One of the key qualities of sovereignty is the ability to spell your proper name, to tell your own story and decide your destiny. We traded our true name and took over something that caged us for 56 years. They did to us what Tortoise once did to other animals in the legendary story our old parents used to tell us around the fireside. It is the story of Tortoise and the Birds. The birds are invited for a great banquet in the Sky and Tortoise their friend convinces them to take him along. They first hesitated because they know how cunning, untrustworthy and covetous their friend the Tortoise is. Tortoise convinces them that he is a changed person, a born-again Tortoise. So the birds accept and decide to donate a feather each to help the Tortoise join them in the flight to the feast. They further fall for the Tortoise’s tale that it is a good thing to change names for such an important banquet. They birds have never heard such a thing, but see it as a wonderful idea. Each one takes a name. The birds carry very boastful and glorious names like ‘the elephant’, ‘queen of peace’, ‘Daughter of Zion’, ‘Star of the Sea’ etc. The tortoise declares his own name. It looks a very strange and unattractive name. He says he would like to be called during the party ‘You all’. The birds give it a laugh and congratulate themselves for taking such a comedian for a pleasure trip. When they arrive the venue of the feast in the Sky, and the people of the Sky present assorted dishes for the feast, he tortoise jumps up and asks the host: “who is this feast intended for?”“You all of course”, replies the hosts. “You heard them,” says Tortoise to the birds. “the Feast is for me. My name is ‘You All’.
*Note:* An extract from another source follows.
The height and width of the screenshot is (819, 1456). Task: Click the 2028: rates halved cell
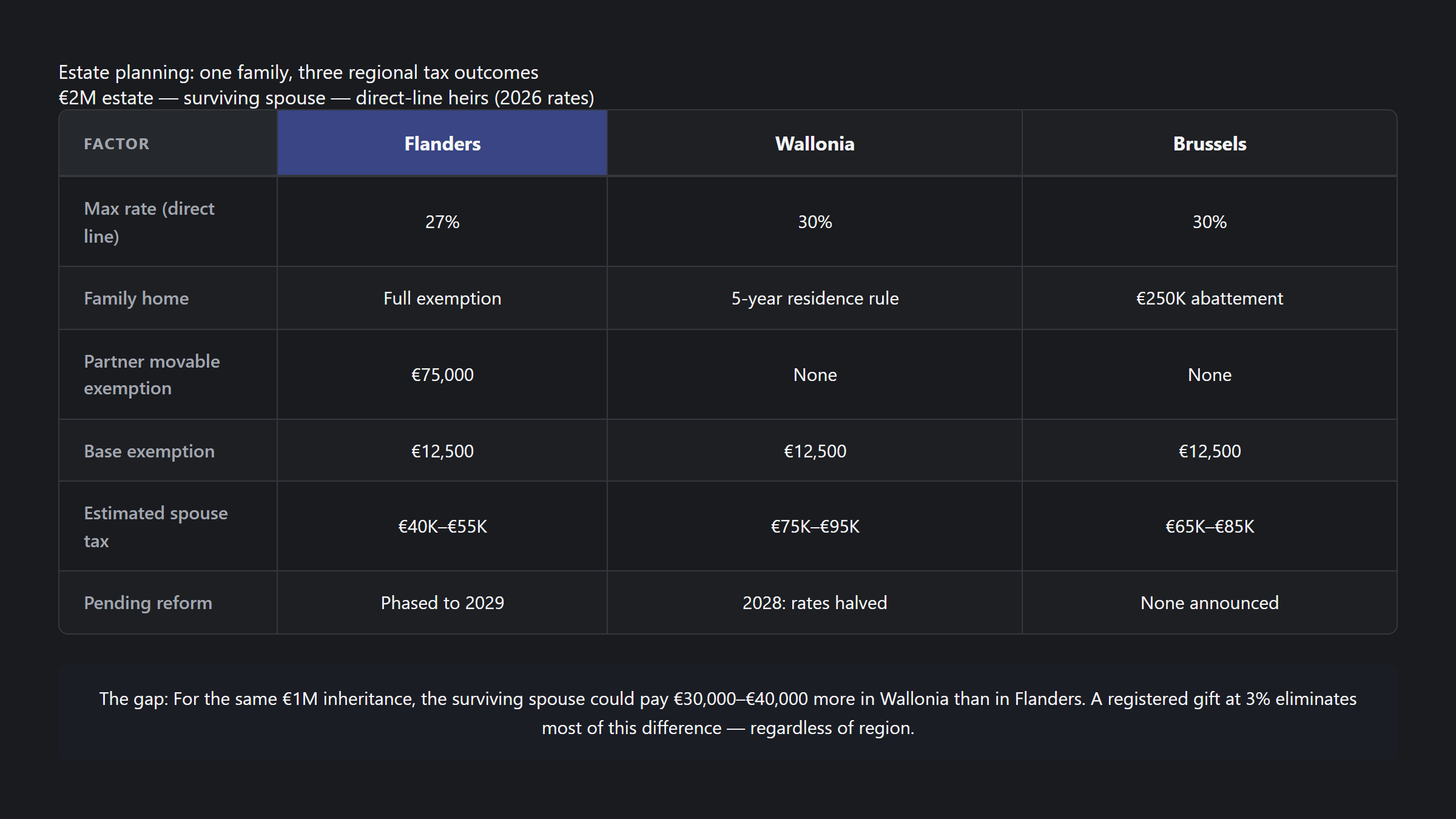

We are told the birds took their revenge by taking back their feathers and leaving the Tortoise high and dry in the Sky. But that does nothing to satisfy their hunger as they get back to the earth hungry.
The lesson, on our struggle, is clear: never again should we take a false name as we did during the 1961 and 1972, even when taking them in playfulness among ‘friends’ and ‘brothers’.
Just like a plant must have the soil from which it grows, so also a culture must have a political framework within which it grows.
The destruction of the English State of West Cameroon in 1972 by LRC was therefore a destruction of the political framework within which an English culture could grow in Cameroon. Given the hostile attitude of the French imperialists towards Anglo-Saxon culture in Cameroon these past 56 years of the so-called Cameroon Reunification, it is clear that English culture in Cameroon is completely dead. And nobody can ever accept a political arrangement which leads to its own sterility or death.
As I see it, the independence of the British Southern Cameroons is an urgent necessity today.
It is surprising that the other members of the British Commonwealth Organization could accept a political arrangement which leads to the death of English culture in any part of the world. Conclusively, the membership of LRC in the Commonwealth should be terminated because she cannot be bent on the destruction of English culture in Cameroon and still lay claim to its membership of the Commonwealth. For where are the English examinations today in Cameroon? Where is the City and Guilds? Where is the London Chamber of Commerce? Where are the RSA stages One and Two? The other members of the British Commonwealth should follow the example of South Africa which now houses the Southern Cameroons Broadcasting Corporation (SCBC) and press for the independence of the British Cameroons.